Measurement of photoelectric conversion efficiency

[00157] A power source (model 236, available from Keithley Instruments Inc.) was connected between the electrodes of the solar cell. A current-voltage curve was drawn using a solar simulator (available from Yamashita Denso Corp.) at an intensity of 100 mW/cm2 and the photoelectric conversion efficiency was calculated. Cases where the photoelectric conversion efficiency was not less than 10% were evaluated as oo (Excellent), not less than 8% but less than 10% as o (Good), and less than 8% as x (Low) .

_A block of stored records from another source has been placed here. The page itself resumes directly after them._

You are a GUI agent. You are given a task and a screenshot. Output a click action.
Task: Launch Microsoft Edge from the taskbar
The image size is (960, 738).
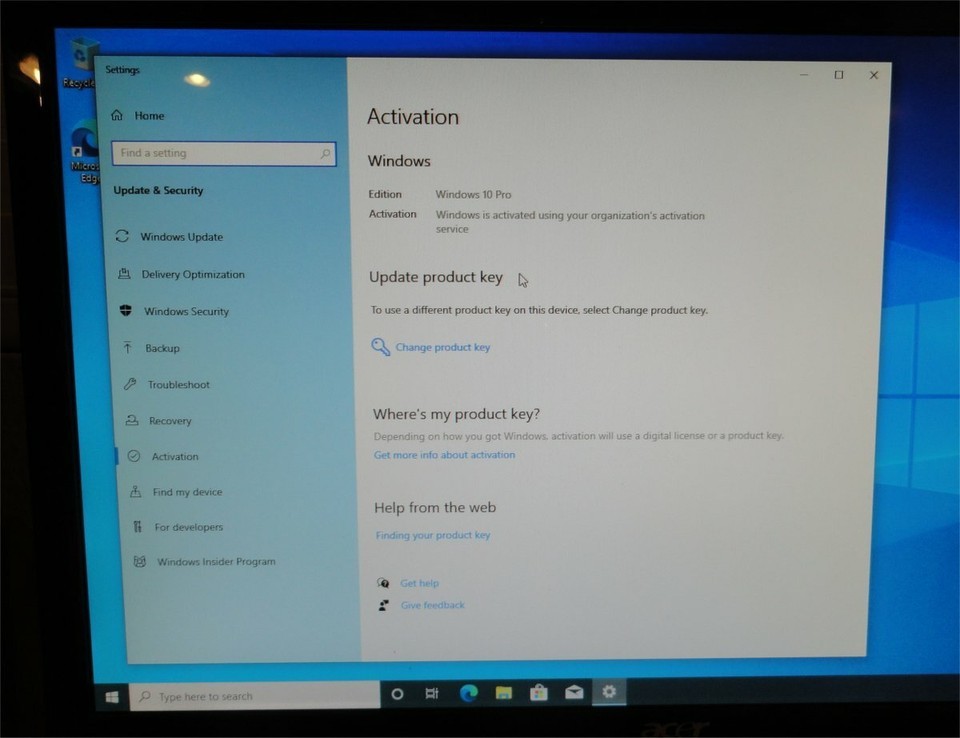click(x=468, y=693)
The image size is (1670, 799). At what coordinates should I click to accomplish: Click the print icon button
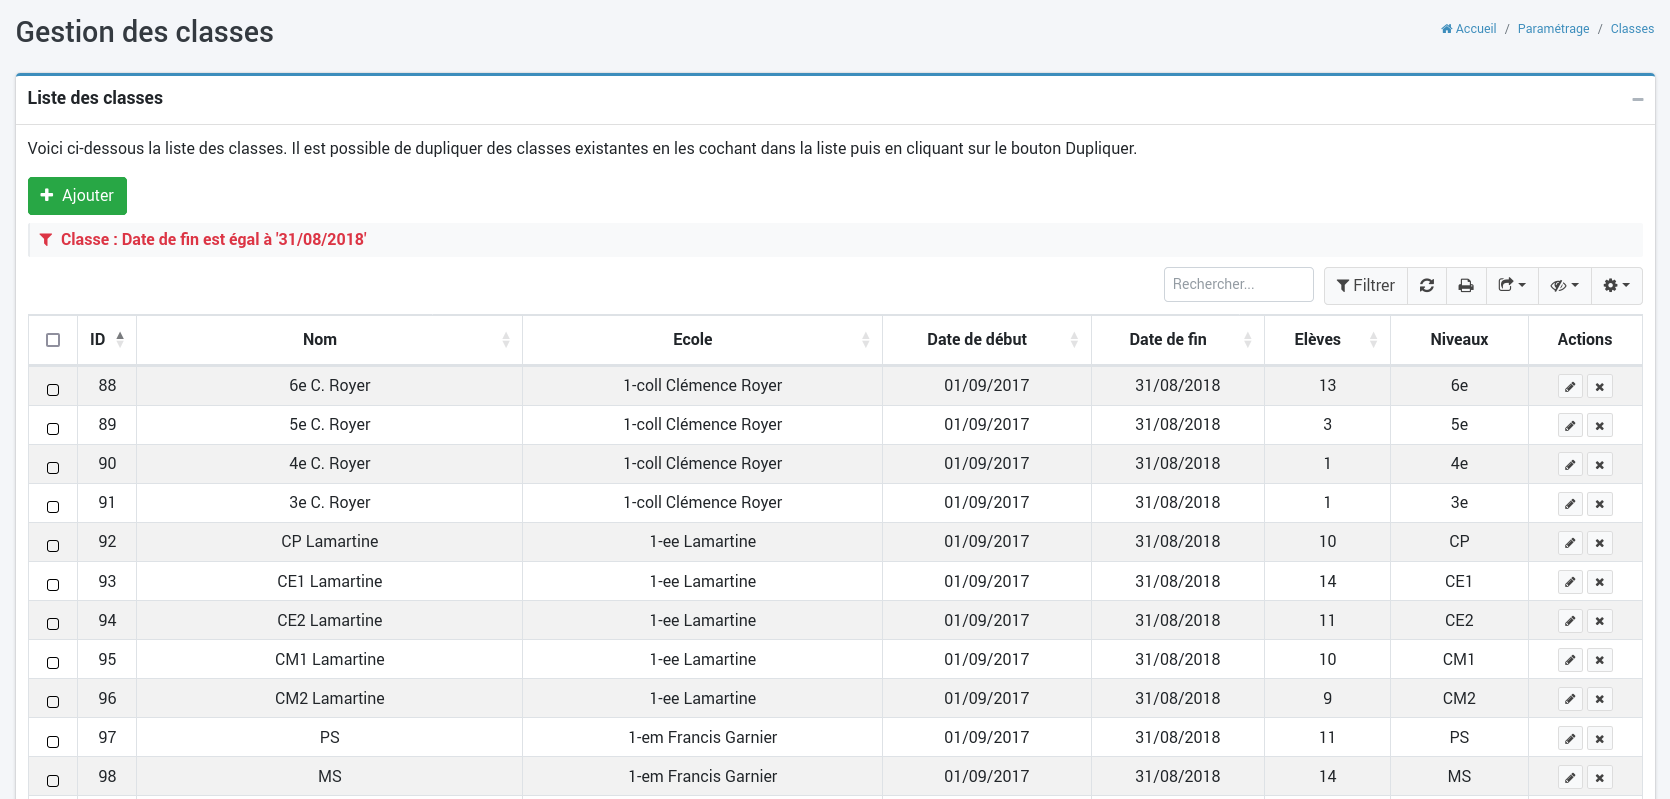(x=1466, y=286)
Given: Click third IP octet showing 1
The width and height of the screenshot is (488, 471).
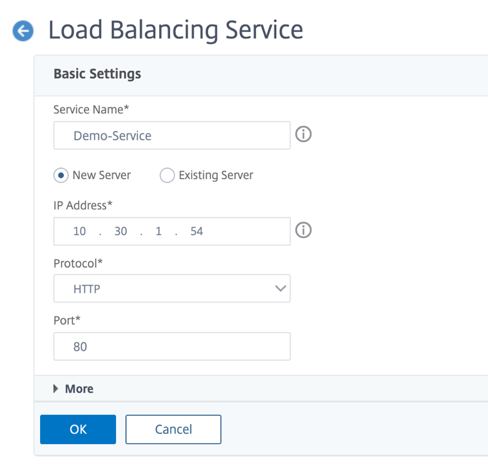Looking at the screenshot, I should point(159,231).
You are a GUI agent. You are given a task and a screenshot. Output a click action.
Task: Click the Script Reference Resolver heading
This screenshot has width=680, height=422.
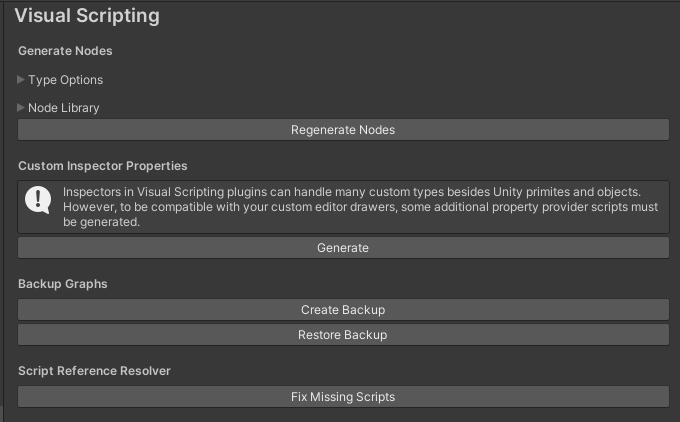94,371
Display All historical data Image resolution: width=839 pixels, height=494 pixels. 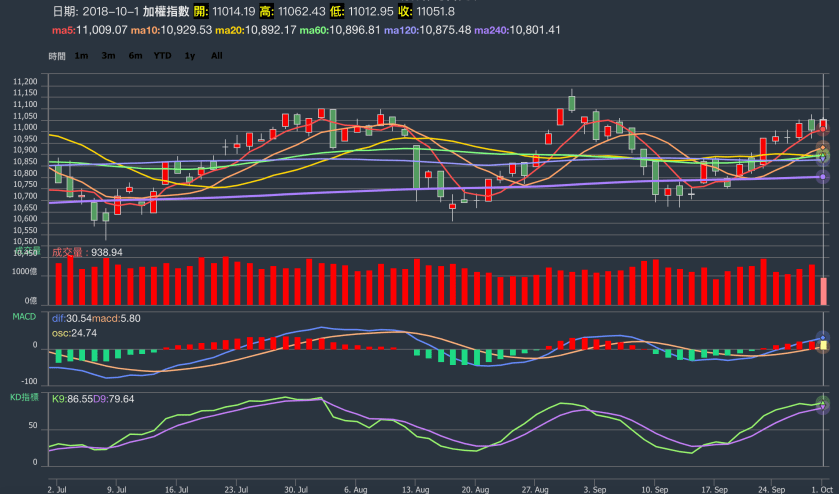216,56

(2) Calculation of series resistance

[00158] In the current-voltage curve drawn in Measurement (1), the reciprocal of the slope at the point of intersection of the curve with the geometric axis x was calculated as the series resistance. Cases in which the series resistance was less than 5 Q were evaluated as oo (Excellent), not less than 5 Q but less than 10 Q as o (Good), and not less than 10 Q as x (Low).

INDUSTRIAL APPLICABILITY

[00159] The present invention can provide a solar cell with excellent photoelectric conversion efficiency and produced through a process including favorable marking (e.g., mechanical standardization), and a method for producing the solar cell. The present invention can also provide a solar cell having low series resistance and high photoelectric conversion efficiency. LIST OF REFERENCE NUMBERS 1: Metal foil 2: Insulating layer 3: Hard film 4: Electrode 41: Groove 5: Marking tool 6: Solar cell 7: Cathode 8: Electron transport layer 81: Electron transport layer thin film 82: Porous electron transport layer 9: Photoelectric conversion layer containing organic-inorganic perovskite compound 10: Hole transport layer 11: Anode (patterned electrode)

Claims (3)

1. Solar cell (6), comprising, in the order mentioned: a cathode (7); an electron transport layer (8); a photoelectric conversion layer (9); and an anode (1), the photoelectric conversion layer (9) containing an organic-inorganic perovskite compound represented by the formula: R-M-X3, where R represents an organic molecule; M represents a metal atom; and consisting of molybdenum, cobalt and nickel. 2. Solar cell (6) according to claim 1, characterized by the fact that the metal having a lower ionization tendency than that of titanium is molybdenum. 3. Solar cell (6) according to claim 1 or 2, characterized in that it further comprises a conductive layer below the cathode (7).